— Start —

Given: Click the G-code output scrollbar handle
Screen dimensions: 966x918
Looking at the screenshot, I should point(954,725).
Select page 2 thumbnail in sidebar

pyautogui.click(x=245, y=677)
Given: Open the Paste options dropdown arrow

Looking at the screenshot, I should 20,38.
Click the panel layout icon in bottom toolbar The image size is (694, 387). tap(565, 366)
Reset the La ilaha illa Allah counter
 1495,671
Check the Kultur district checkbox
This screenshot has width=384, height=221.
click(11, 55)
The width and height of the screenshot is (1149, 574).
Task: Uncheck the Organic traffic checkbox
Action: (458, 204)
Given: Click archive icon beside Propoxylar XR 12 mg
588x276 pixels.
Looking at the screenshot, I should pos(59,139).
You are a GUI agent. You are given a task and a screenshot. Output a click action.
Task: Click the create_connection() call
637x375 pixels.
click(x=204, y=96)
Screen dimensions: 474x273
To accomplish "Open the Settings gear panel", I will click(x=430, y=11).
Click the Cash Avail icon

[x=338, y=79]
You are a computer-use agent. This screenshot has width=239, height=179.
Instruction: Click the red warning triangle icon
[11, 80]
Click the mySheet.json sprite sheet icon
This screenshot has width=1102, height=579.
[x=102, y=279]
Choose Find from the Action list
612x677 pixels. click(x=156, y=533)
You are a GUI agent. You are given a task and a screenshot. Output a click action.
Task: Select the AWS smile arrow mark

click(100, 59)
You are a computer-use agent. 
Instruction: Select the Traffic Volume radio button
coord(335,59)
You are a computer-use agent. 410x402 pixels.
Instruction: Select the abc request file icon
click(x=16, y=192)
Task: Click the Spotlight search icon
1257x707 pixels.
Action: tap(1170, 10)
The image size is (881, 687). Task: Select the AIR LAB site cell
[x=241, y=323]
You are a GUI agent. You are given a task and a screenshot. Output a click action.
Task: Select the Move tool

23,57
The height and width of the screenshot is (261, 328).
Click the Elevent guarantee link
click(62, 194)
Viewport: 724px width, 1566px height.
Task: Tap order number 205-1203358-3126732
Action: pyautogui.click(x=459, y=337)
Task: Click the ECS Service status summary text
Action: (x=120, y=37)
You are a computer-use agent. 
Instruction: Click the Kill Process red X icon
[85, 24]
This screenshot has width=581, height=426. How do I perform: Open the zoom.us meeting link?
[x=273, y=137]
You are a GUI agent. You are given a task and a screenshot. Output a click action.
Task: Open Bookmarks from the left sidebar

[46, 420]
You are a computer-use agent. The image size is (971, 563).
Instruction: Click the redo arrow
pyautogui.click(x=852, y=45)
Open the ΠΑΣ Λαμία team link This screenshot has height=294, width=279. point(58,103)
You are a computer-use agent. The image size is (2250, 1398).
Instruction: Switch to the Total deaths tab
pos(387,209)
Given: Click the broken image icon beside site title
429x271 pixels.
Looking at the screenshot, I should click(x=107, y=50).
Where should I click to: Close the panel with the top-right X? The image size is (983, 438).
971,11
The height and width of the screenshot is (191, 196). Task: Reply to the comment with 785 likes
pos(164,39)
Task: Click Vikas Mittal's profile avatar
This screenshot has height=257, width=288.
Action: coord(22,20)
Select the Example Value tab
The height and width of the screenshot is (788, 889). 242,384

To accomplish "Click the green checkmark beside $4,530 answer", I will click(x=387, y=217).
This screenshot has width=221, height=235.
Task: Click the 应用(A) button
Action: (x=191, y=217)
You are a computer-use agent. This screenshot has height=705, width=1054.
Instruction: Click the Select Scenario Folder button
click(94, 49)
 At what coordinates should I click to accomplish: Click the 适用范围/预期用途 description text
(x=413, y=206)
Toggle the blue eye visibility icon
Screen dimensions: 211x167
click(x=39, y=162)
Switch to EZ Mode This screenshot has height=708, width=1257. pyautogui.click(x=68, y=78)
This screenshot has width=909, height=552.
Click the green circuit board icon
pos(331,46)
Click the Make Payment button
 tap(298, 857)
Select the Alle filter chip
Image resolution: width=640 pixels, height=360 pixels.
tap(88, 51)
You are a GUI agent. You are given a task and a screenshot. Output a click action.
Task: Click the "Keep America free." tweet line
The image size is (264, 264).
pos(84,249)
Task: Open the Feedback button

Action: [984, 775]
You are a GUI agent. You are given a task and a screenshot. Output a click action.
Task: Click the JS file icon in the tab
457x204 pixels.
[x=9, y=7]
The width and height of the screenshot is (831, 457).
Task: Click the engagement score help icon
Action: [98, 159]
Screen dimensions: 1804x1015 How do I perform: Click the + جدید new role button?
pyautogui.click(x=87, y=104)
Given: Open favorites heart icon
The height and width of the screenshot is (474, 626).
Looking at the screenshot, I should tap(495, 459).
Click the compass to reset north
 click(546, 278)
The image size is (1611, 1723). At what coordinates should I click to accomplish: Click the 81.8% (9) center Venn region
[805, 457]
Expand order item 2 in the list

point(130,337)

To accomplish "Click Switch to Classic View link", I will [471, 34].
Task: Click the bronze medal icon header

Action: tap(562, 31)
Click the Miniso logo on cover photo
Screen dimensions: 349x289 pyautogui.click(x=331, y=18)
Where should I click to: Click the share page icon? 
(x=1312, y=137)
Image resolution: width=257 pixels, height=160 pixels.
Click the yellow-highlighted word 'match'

— End —

* **GOAL**: Copy each line of the data above that contains the word "should". Case counts.

* **ANSWER**:
Looking at the screenshot, I should point(954,725).
Looking at the screenshot, I should 20,38.
Looking at the screenshot, I should pos(59,139).
Looking at the screenshot, I should click(x=107, y=50).
Where should I click to: Close the panel with the top-right X? The image size is (983, 438).
 At what coordinates should I click to accomplish: Click the 适用范围/预期用途 description text
Looking at the screenshot, I should tap(495, 459).
The image size is (1611, 1723). At what coordinates should I click to accomplish: Click the 81.8% (9) center Venn region
Where should I click to: Click the share page icon? 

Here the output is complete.